Biographical / Historical
Sean Leslie Flynn was born on May 31, 1941, the only son of actor Errol Flynn and actress Lili Damita. Damita retired from acting following the birth of her son, and the couple divorced in 1942. Damita was later remarried a Midwestern businessman named Allen Loomis. Sean was educated privately, and attended Duke University briefly after his graduation from The Lawrenceville School.
At the age of 15, Sean appeared in an episode of his father's television show, "The Errol Flynn Theater." After his father's death in 1959, Flynn proceeded to act in a number of films, including "The Son of Captain Blood," a sequel to Errol Flynn's popular film "Captain Blood". Flynn was not passionate about acting. In 1964, he traveled to Africa to work as a safari guide and hunt big game. After this trip, he interspersed world travel with the occasional film when funds ran short. Flynn was a talented photographer, and in 1966, as a freelance photojournalist, he entered the combat areas of Southern Vietnam.

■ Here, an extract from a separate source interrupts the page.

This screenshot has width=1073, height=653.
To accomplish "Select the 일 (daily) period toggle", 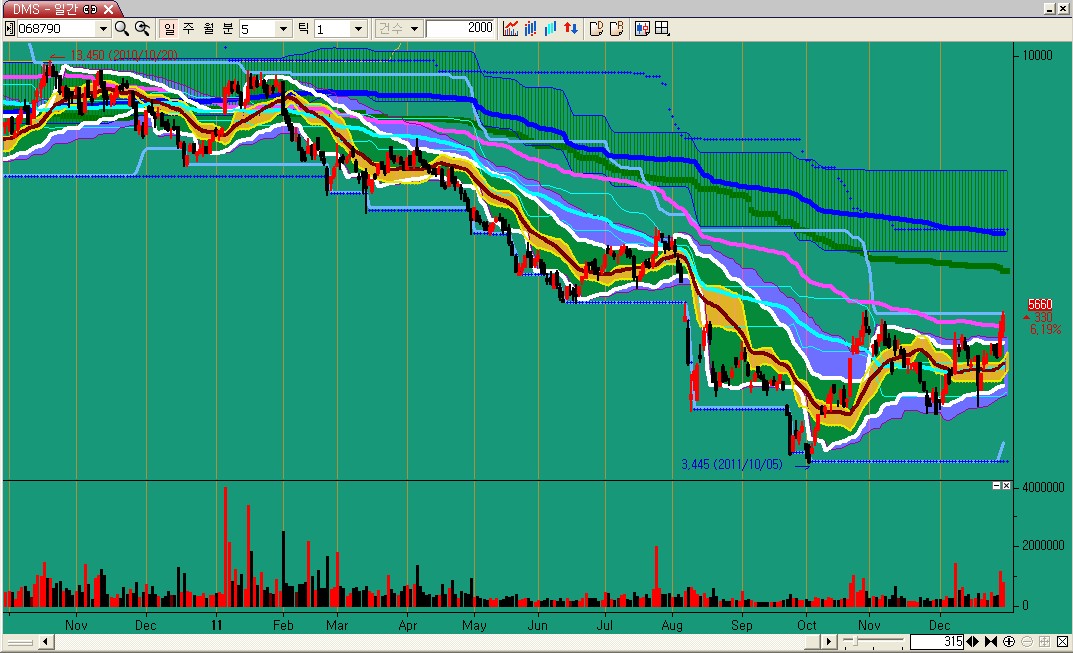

A daring photographer, Flynn attached himself to high-risk operations in order to capture the most striking images. Flynn left Vietnam briefly in 1966 to film his last movie, "Five Ashore in Singapore." In 1967, he transferred to Israel to cover the Six-Day war in 1967. In 1968, he returned to Vietnam to cover the Tet Offensive. In the spring of 1970 Flynn entered Cambodia to cover the Northern Vietnamese advances into the country.

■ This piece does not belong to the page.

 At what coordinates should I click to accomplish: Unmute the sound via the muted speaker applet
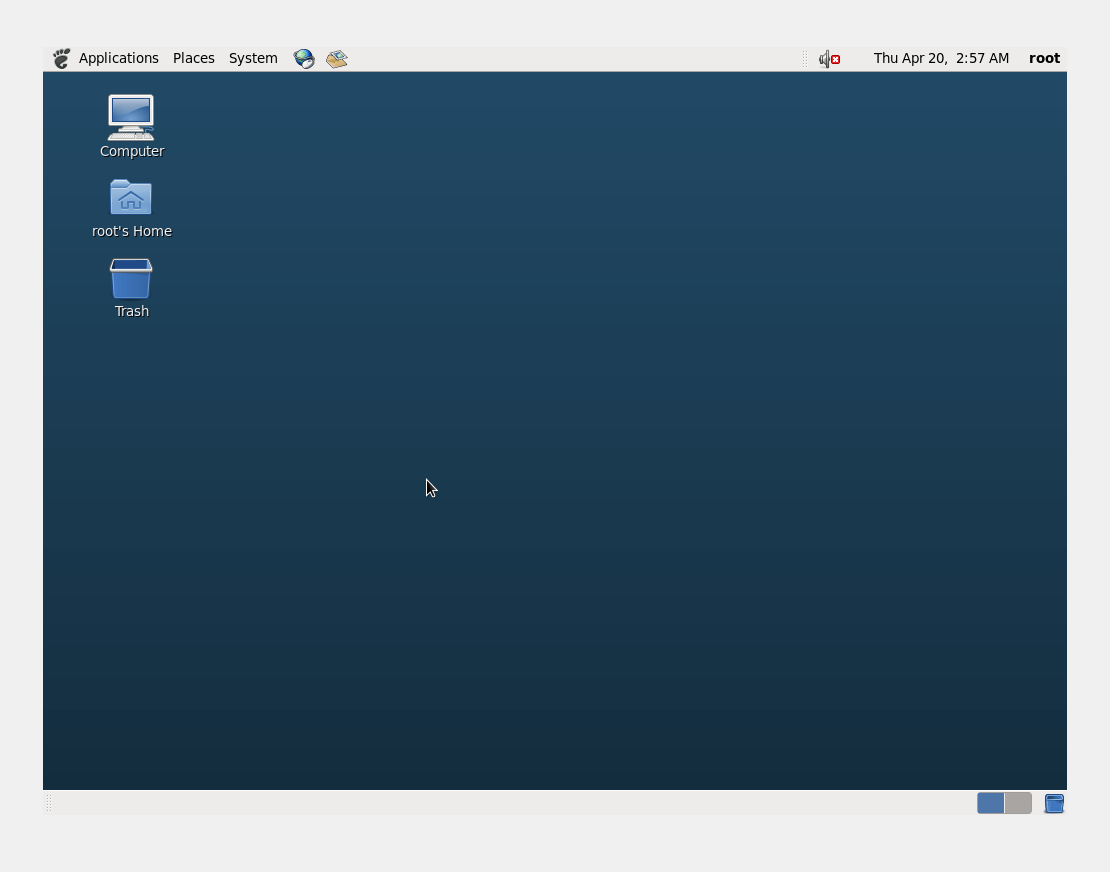pyautogui.click(x=829, y=58)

On April 6, 1970, Flynn and fellow photojournalist Dana Stone set off on motorcycles on Cambodia's Highway one. The pair was reportedly kidnapped at a roadblock by guerillas associated with the Khmer Rouge. Nothing is known about how long Flynn or Stone may have survived after their capture, and neither was seen again. Lily Damita poured tremendous effort and resources into finding her son, but after fourteen years without any evidence of his survival, he was declared legally dead in 1984. Before her death in 1994, Lily Damita willed her son's remaining papers and personal effects, along with photographs, to the Lawrenceville School Archives.